There are considerable potential risks to the realisation of future benefits, for example systems may not be deployed as planned, meaning that benefits may be realised later than expected or may not be realised at all…”

NPfIT is not dead

The report also reveals that the DH considers the NPfIT to be far from dead. Says the NAO

“From April 2013, the Department [of Health] appointed a full-time senior responsible owner accountable for the delivery of the [the NPfIT] local service provider contracts for care records systems in London, the South and the North, Midlands and East, and for planning and managing the major change programme that will result from these contracts ending.

“The senior responsible owner is supported by a local service provider programme director in the Health and Social Care Information Centre.

“In addition, from April 2013, chief executives of NHS trusts and NHS foundation trusts became responsible for the realisation and reporting of benefits on the ground. They will also be responsible for developing local business cases for the procurement of replacement systems ready for when the local service provider contracts end.”

The NAO has allowed the DH to include as a benefit of the NPfIT parts of the programme that were not included in the original programme such as PACS x-ray systems.

Officials have also assumed as a benefit quicker diagnosis from the Summary Care Record and text reminders using NHSmail which the DH says reduces the number of people who did not attend their appointment by between 30 and 50 per cent.

Comment

One of the most remarkable things about the NPfIT is the way benefits have always been – and still are – referred to in the future tense. Since the NPfIT was announced in 2002, numerous ministerial statements, DH press releases and conference announcements have all referred to what will happen with the NPfIT.

Back in June 2002, the document that launched the NPfIT, Delivering 21st Century IT for the NHS, said:

“We will quickly develop the infrastructure …”

“In 2002/03 we will seek to accelerate the pace of development …

“Phase 1 – April 2003 to December 2005 …Full National Health Record Service implemented, and accessible nationally for out of hours reference.”

In terms of the language used little has changed. Yesterday’s NAO report is evidence that the DH is still saying that the bulk of the benefits will come in future.

Next week (12 June) NHS chief Sir David Nicholson is due to appear before the Public Accounts Committee to answer questions on the NPfIT. One thing is not in doubt: he will not concede that the programme has been a failure.

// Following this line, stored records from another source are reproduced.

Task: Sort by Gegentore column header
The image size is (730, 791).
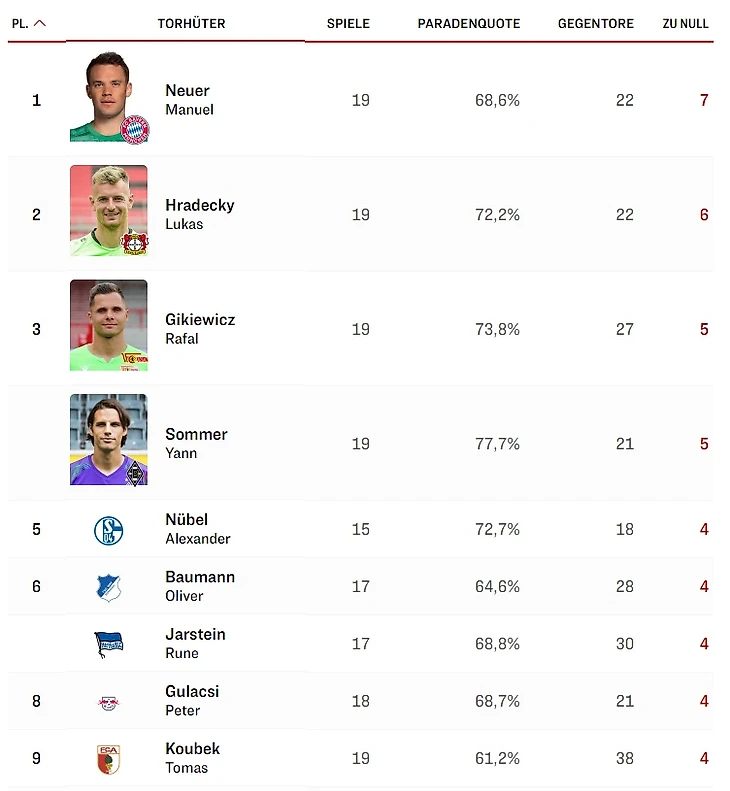Action: [x=595, y=24]
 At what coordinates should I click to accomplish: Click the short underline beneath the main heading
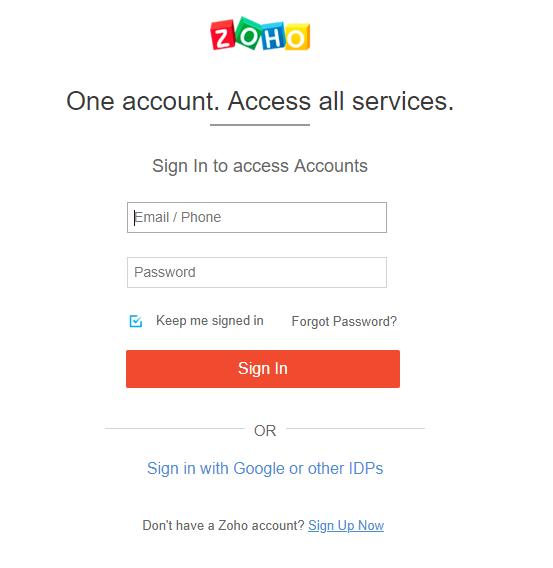pos(260,125)
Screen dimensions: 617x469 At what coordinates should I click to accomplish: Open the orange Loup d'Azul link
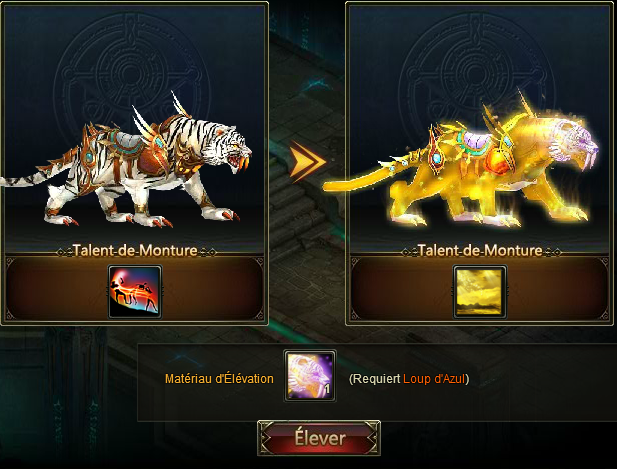click(x=434, y=379)
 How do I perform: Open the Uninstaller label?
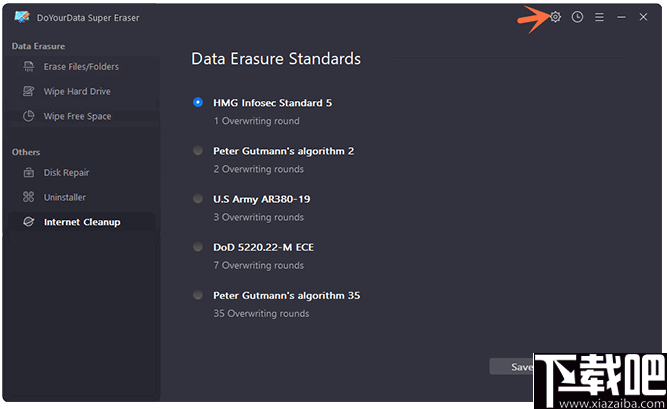(x=65, y=198)
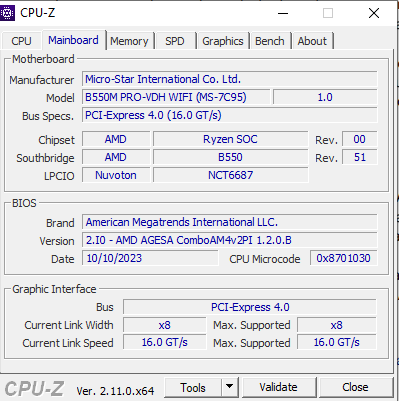Click the BIOS Date field 10/10/2023
Image resolution: width=399 pixels, height=401 pixels.
150,258
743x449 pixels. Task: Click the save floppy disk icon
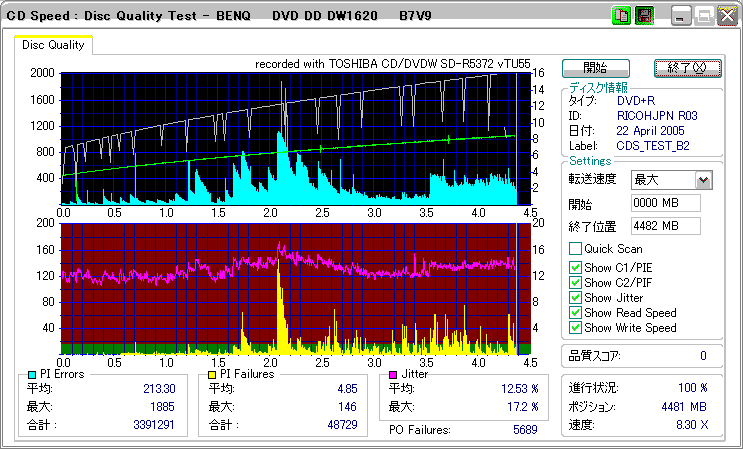click(x=643, y=16)
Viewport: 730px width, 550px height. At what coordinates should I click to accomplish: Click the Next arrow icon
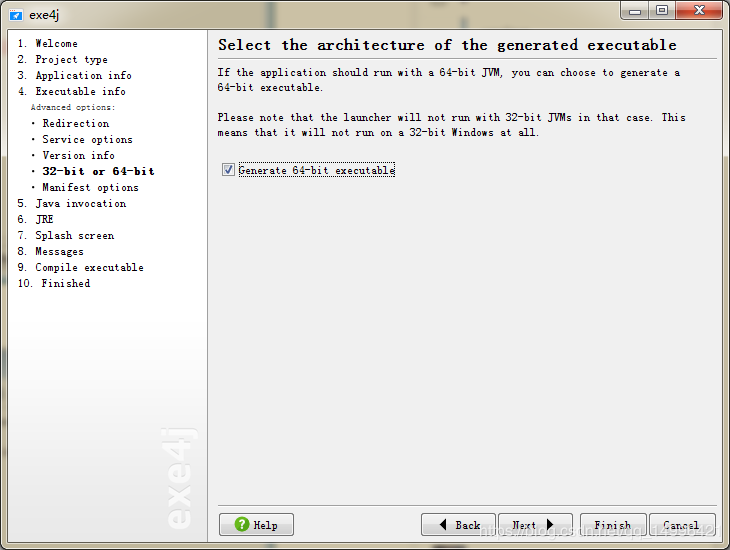tap(549, 524)

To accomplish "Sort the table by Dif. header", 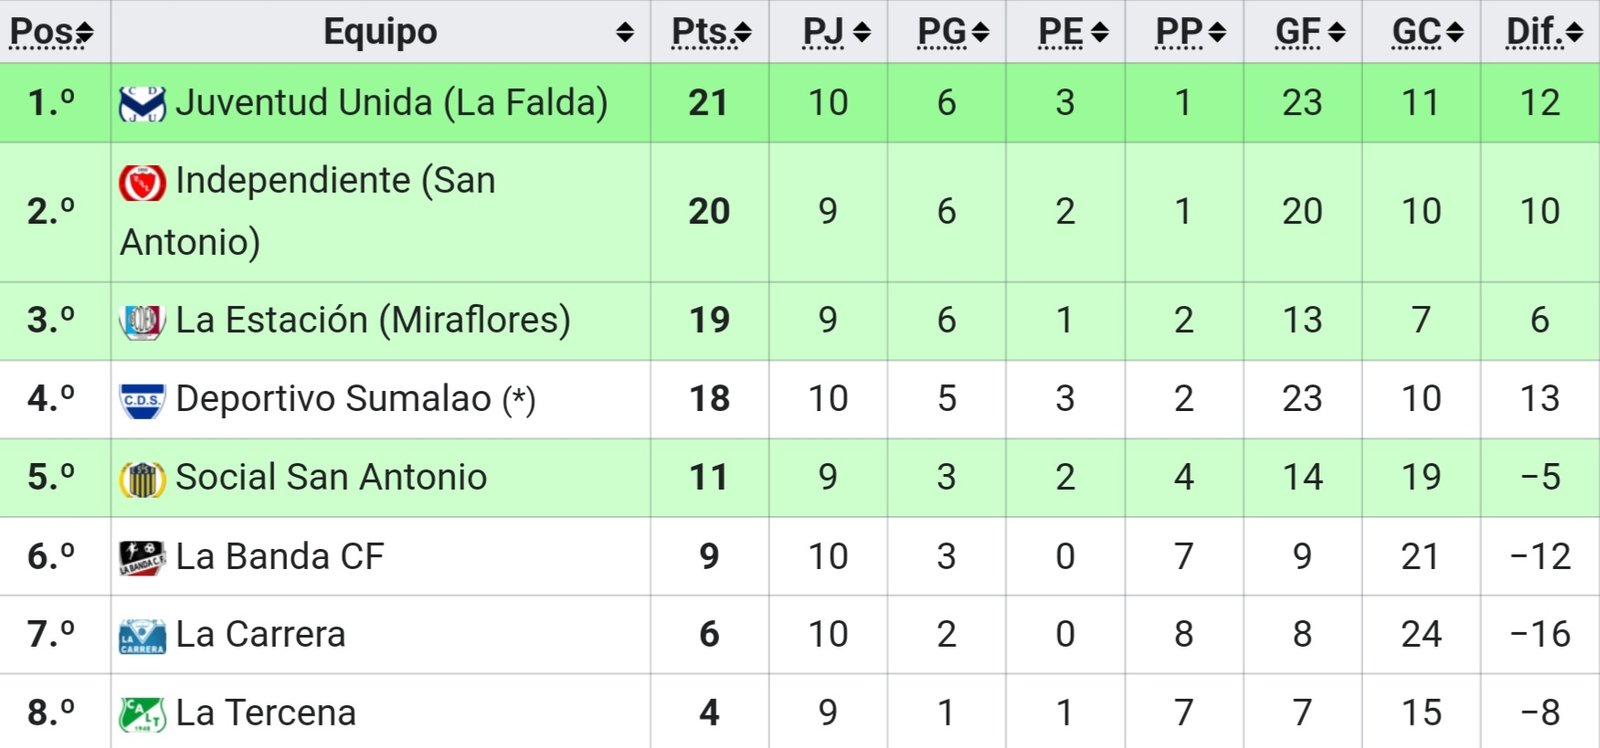I will pos(1545,32).
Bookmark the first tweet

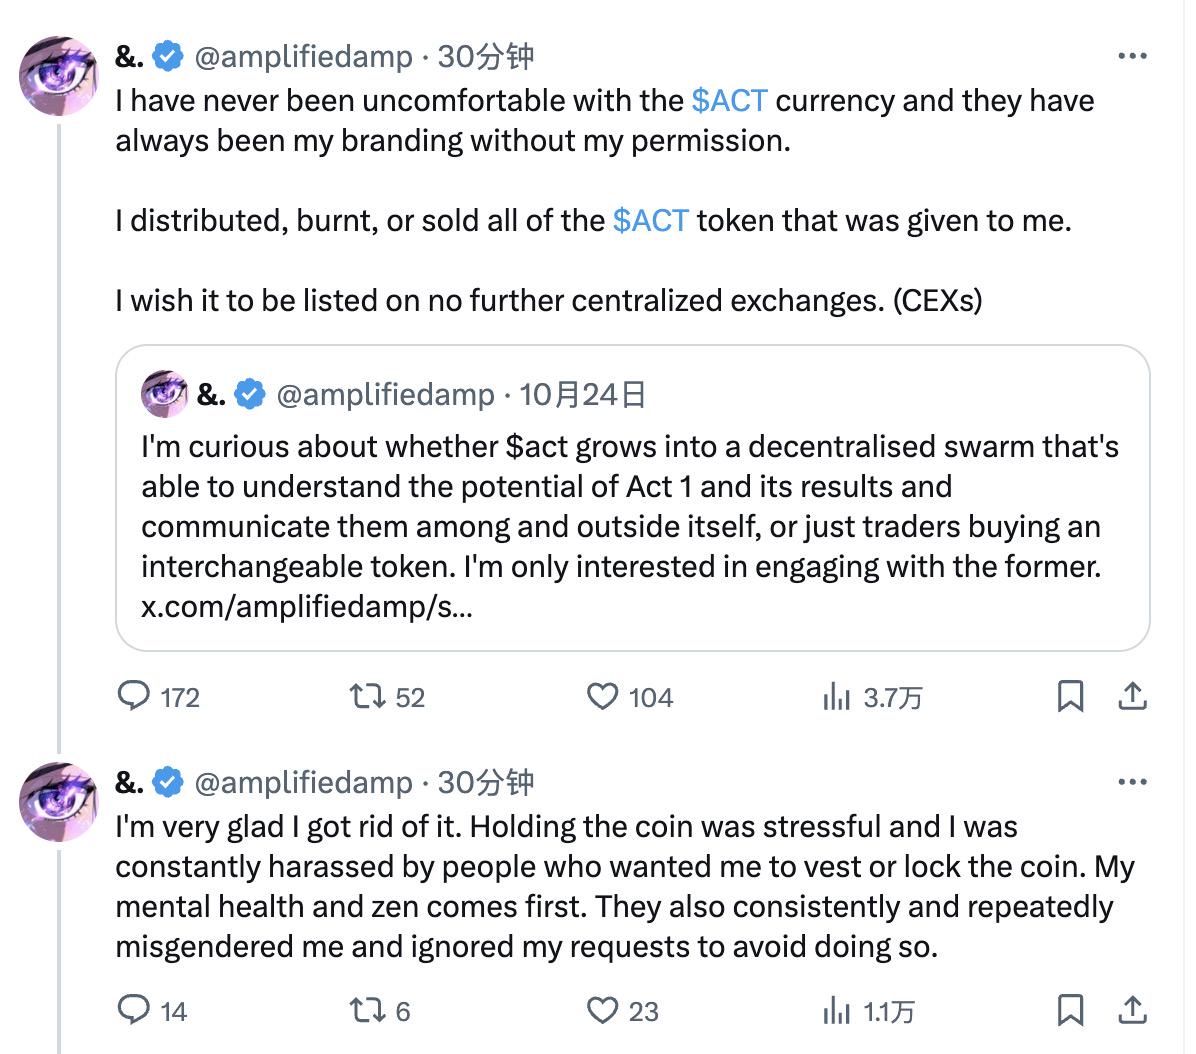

Neither will he concede that a fraction of the £7.3bn spent on the programme up to March 2012 would have been needed to join up existing health records for the untold benefit of patients, especially those with complex and long-term conditions.

Isn’t it time MPs called the DH to account for living in cloud cuckoo land? Perhaps those at the DH who are still predicting the benefits of the NPfIT into the distant future should be named.

They might just as well have predicted, with no less credibility, that in 2022 the bulk of the NPfIT’s benefits would be delivered by the Flower Fairies.

It is a nonsense that the DH is permitted to waste time on this latest cost justification of the NPfIT. Indeed it is a continued waste of money for chief executives of NHS trusts and NHS foundation trusts to have been made responsible, as of April 2013, for reporting the benefits of the NPfIT.

Jeremy Hunt sums up the NPfIT when he says it has been a huge disaster. It is the UK’s biggest-ever IT disaster. Why does officialdom not accept this?

Instead of wasting more money on delving into the haystack for benefits of the NPfIT, it would be more sensible to allocate money and people to spreading the word within Whitehall and to the wider public sector on the losses of the NPfIT and the lessons that must be learnt to discourage any future administrations from embarking on a multi-billion pound folly.